- Prompt -
Edit the items below so that "GUI agent" becomes "desktop agent" in every place it appears, keeping every other word and line unchanged.

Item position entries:

···

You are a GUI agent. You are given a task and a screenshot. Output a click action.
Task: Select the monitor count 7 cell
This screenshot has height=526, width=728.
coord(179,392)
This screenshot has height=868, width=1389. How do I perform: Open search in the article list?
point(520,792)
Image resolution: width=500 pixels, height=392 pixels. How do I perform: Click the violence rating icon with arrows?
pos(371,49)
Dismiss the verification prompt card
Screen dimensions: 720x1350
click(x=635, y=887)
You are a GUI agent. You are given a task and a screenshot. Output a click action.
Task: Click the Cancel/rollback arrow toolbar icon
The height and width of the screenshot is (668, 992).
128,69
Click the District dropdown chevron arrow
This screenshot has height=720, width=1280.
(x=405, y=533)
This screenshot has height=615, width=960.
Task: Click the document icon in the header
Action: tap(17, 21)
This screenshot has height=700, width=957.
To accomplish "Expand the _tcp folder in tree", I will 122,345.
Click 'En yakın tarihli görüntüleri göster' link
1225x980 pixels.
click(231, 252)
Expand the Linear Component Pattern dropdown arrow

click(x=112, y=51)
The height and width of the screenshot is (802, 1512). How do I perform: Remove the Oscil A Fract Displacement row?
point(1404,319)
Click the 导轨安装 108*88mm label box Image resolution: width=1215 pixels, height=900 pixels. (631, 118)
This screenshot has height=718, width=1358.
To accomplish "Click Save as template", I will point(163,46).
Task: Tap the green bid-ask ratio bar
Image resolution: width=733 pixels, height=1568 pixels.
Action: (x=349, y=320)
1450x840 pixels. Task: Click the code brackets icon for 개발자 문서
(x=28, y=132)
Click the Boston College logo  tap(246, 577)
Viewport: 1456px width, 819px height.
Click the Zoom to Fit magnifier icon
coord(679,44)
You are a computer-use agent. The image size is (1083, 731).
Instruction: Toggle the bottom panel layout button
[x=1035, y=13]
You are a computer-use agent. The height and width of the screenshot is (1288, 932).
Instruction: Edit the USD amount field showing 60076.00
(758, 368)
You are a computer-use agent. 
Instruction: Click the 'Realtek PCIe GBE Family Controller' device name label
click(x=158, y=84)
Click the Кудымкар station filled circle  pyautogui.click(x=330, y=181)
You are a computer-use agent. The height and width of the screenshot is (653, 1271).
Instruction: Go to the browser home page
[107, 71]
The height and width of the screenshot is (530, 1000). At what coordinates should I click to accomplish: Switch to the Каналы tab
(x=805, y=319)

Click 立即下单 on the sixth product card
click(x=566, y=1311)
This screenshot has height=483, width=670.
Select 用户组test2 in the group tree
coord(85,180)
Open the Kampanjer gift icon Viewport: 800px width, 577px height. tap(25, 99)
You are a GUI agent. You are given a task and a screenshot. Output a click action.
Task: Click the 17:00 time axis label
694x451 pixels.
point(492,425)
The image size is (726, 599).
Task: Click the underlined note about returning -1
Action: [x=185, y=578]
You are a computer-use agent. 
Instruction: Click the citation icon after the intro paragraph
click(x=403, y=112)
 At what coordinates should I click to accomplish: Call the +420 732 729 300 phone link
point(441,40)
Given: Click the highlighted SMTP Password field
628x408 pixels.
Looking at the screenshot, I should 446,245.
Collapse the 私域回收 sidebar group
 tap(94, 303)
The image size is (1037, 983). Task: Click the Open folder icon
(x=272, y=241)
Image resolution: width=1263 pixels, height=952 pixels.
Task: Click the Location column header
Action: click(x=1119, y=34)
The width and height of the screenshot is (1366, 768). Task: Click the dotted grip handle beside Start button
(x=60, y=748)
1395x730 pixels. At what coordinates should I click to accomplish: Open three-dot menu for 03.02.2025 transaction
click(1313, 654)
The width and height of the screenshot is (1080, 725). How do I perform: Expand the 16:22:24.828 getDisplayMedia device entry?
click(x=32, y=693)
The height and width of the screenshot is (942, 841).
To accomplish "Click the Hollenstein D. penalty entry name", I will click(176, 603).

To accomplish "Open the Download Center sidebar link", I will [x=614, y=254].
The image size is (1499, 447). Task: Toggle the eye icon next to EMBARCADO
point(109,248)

···

- Task result -
You are a desktop agent. You are given a task and a screenshot. Output a click action.
Task: Select the monitor count 7 cell
This screenshot has height=526, width=728.
coord(179,392)
This screenshot has height=868, width=1389. How do I perform: Open search in the article list?
point(520,792)
Image resolution: width=500 pixels, height=392 pixels. How do I perform: Click the violence rating icon with arrows?
pos(371,49)
Dismiss the verification prompt card
Screen dimensions: 720x1350
click(x=635, y=887)
You are a desktop agent. You are given a task and a screenshot. Output a click action.
Task: Click the Cancel/rollback arrow toolbar icon
The height and width of the screenshot is (668, 992).
128,69
Click the District dropdown chevron arrow
This screenshot has height=720, width=1280.
(x=405, y=533)
This screenshot has height=615, width=960.
Task: Click the document icon in the header
Action: tap(17, 21)
This screenshot has height=700, width=957.
To accomplish "Expand the _tcp folder in tree", I will 122,345.
Click 'En yakın tarihli görüntüleri göster' link
1225x980 pixels.
click(231, 252)
Expand the Linear Component Pattern dropdown arrow

click(x=112, y=51)
The height and width of the screenshot is (802, 1512). How do I perform: Remove the Oscil A Fract Displacement row?
point(1404,319)
Click the 导轨安装 108*88mm label box Image resolution: width=1215 pixels, height=900 pixels. (631, 118)
This screenshot has height=718, width=1358.
To accomplish "Click Save as template", I will point(163,46).
Task: Tap the green bid-ask ratio bar
Image resolution: width=733 pixels, height=1568 pixels.
Action: (x=349, y=320)
1450x840 pixels. Task: Click the code brackets icon for 개발자 문서
(x=28, y=132)
Click the Boston College logo  tap(246, 577)
Viewport: 1456px width, 819px height.
Click the Zoom to Fit magnifier icon
coord(679,44)
You are a computer-use agent. The image size is (1083, 731).
Instruction: Toggle the bottom panel layout button
[x=1035, y=13]
You are a computer-use agent. The height and width of the screenshot is (1288, 932).
Instruction: Edit the USD amount field showing 60076.00
(758, 368)
You are a computer-use agent. 
Instruction: Click the 'Realtek PCIe GBE Family Controller' device name label
click(x=158, y=84)
Click the Кудымкар station filled circle  pyautogui.click(x=330, y=181)
You are a computer-use agent. The height and width of the screenshot is (653, 1271).
Instruction: Go to the browser home page
[107, 71]
The height and width of the screenshot is (530, 1000). At what coordinates should I click to accomplish: Switch to the Каналы tab
(x=805, y=319)

Click 立即下单 on the sixth product card
click(x=566, y=1311)
This screenshot has height=483, width=670.
Select 用户组test2 in the group tree
coord(85,180)
Open the Kampanjer gift icon Viewport: 800px width, 577px height. tap(25, 99)
You are a desktop agent. You are given a task and a screenshot. Output a click action.
Task: Click the 17:00 time axis label
694x451 pixels.
point(492,425)
The image size is (726, 599).
Task: Click the underlined note about returning -1
Action: [x=185, y=578]
You are a computer-use agent. 
Instruction: Click the citation icon after the intro paragraph
click(x=403, y=112)
 At what coordinates should I click to accomplish: Call the +420 732 729 300 phone link
point(441,40)
Given: Click the highlighted SMTP Password field
628x408 pixels.
Looking at the screenshot, I should 446,245.
Collapse the 私域回收 sidebar group
 tap(94, 303)
The image size is (1037, 983). Task: Click the Open folder icon
(x=272, y=241)
Image resolution: width=1263 pixels, height=952 pixels.
Task: Click the Location column header
Action: click(x=1119, y=34)
The width and height of the screenshot is (1366, 768). Task: Click the dotted grip handle beside Start button
(x=60, y=748)
1395x730 pixels. At what coordinates should I click to accomplish: Open three-dot menu for 03.02.2025 transaction
click(1313, 654)
The width and height of the screenshot is (1080, 725). How do I perform: Expand the 16:22:24.828 getDisplayMedia device entry?
click(x=32, y=693)
The height and width of the screenshot is (942, 841).
To accomplish "Click the Hollenstein D. penalty entry name", I will click(176, 603).

To accomplish "Open the Download Center sidebar link", I will [x=614, y=254].
The image size is (1499, 447). Task: Toggle the eye icon next to EMBARCADO
point(109,248)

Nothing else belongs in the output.